La mecánica es sencilla pero perturbadora. Cualquier persona con acceso a Meta AI puede pedir, por ejemplo, una foto de @usuario haciendo algo específico. La herramienta no pide consentimiento al titular de la cuenta ni le notifica. En palabras de los reportes de Xataka y elDiario.es, la compañía no ha implementado filtros que impidan usos abusivos, como crear imágenes de índole sexual o humillante. La responsabilidad de la protección recae enteramente en el usuario, que debe navegar por menús de configuración para desactivar la opción.
Un problema que trasciende a Instagram
El caso de Meta AI no es aislado. Un reciente artículo presentado en la conferencia NeurIPS 2025, titulado Stop the nonconsensual use of nude images in research, documenta cómo la comunidad científica ha recolectado y distribuido millones de imágenes de desnudos sin el consentimiento de las personas retratadas. El estudio, que analizó 150 artículos publicados entre 2002 y 2024, encontró que en total se recopilaron más de 8 millones de imágenes, y en ningún caso los autores discutieron la falta de consentimiento de los sujetos. Los investigadores advierten que esta práctica constituye una forma de abuso sexual basado en imágenes (IBSA), un delito penal en países como Estados Unidos, Canadá, México y Reino Unido.
La conexión con Meta AI es directa. Si la investigación académica —que tiene protocolos de ética— ha incurrido en estas malas prácticas, una herramienta comercial masiva como Meta AI, diseñada para la conveniencia y sin supervisión ética explícita, multiplica los riesgos. Cualquier usuario con intenciones maliciosas puede ahora generar deepfakes o contenido abusivo a partir de fotos reales de personas reales, sin que estas tengan control alguno.

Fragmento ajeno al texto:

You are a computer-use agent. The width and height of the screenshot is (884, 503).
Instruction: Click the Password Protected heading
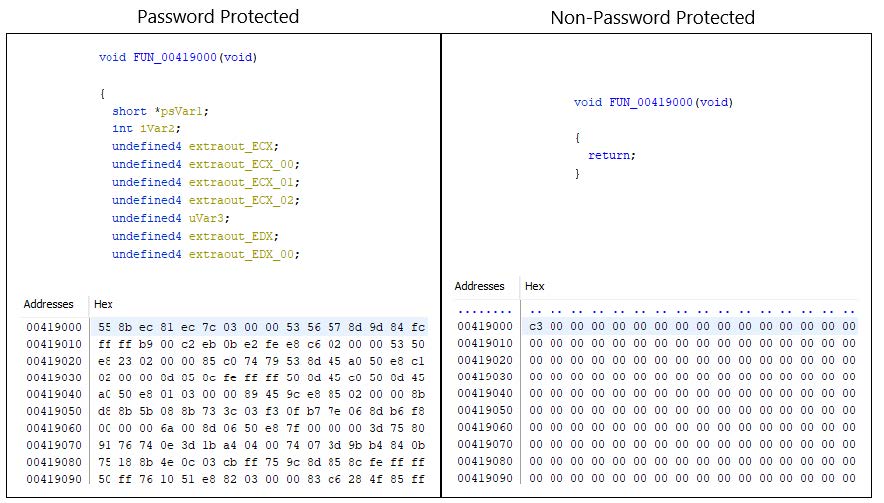[218, 16]
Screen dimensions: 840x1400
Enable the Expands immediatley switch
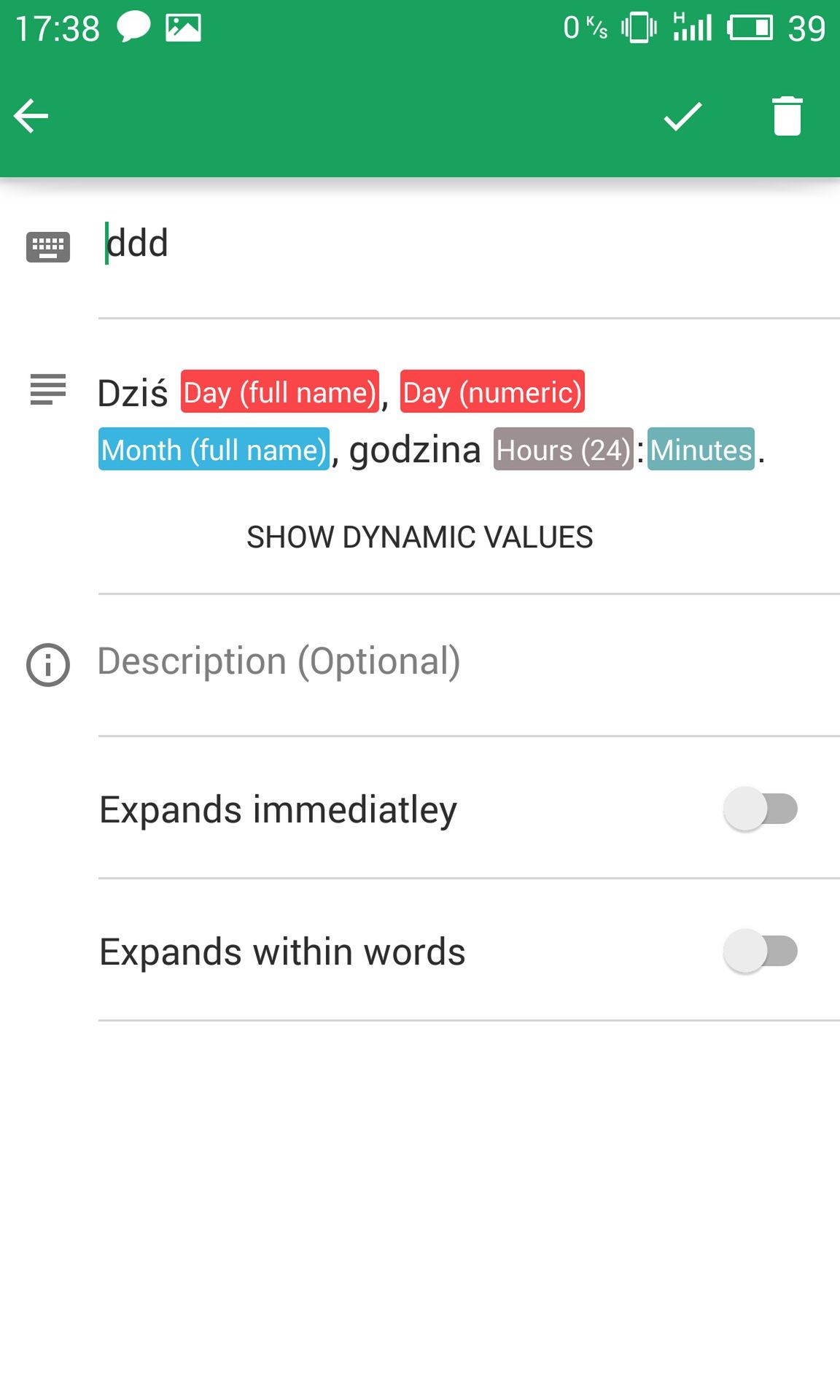[761, 809]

¿Qué significa esto para América Latina?
En América Latina, la conciencia sobre privacidad digital y la regulación en inteligencia artificial aún están en etapa de consolidación. Países como Brasil, Argentina y México han avanzado en leyes de protección de datos personales, pero el consentimiento para el uso de imágenes por parte de sistemas de IA sigue siendo un área gris. La función de Meta AI, al estar activada por defecto, explota esa falta de regulación específica y coloca la carga de la protección en usuarios que a menudo no están informados ni tienen acceso fácil a configuraciones técnicas.
Para las empresas y ejecutivos de la región, el caso es una advertencia operativa y reputacional. Si un empleado o cliente es víctima de uso no consentido de su imagen a través de Meta AI, la responsabilidad legal podría alcanzar a la organización si esta fomenta o no impide el uso de la plataforma en entornos corporativos. Además, la exposición a riesgos de imagen y acoso digital se multiplica en un contexto donde la educación en ciberseguridad sigue siendo incipiente.
Cómo protegerse
Los propios reportes indican dos medidas clave: hacer la cuenta de Instagram privada (así Meta AI no accede al contenido) y desactivar manualmente los permisos en la sección Compartir y reutilizar de la configuración, específicamente la opción que permite reutilizar publicaciones y reels con funciones de IA. Esta opción, que probablemente aparecerá traducida como “Permitir que otros reutilicen tu contenido con funciones de IA”, debe estar desactivada tanto para publicaciones como para reels.
Sin embargo, estas soluciones son reactivas. La verdadera cuestión es estructural: una empresa del tamaño de Meta despliega una función que manipula la imagen de las personas sin consentimiento explícito, y lo hace en una región donde los marcos regulatorios aún no obligan a un diseño centrado en la privacidad. ¿Hasta qué punto los usuarios latinoamericanos están dispuestos a ceder su imagen a cambio de funcionalidades de IA sin un consentimiento explícito y renovable?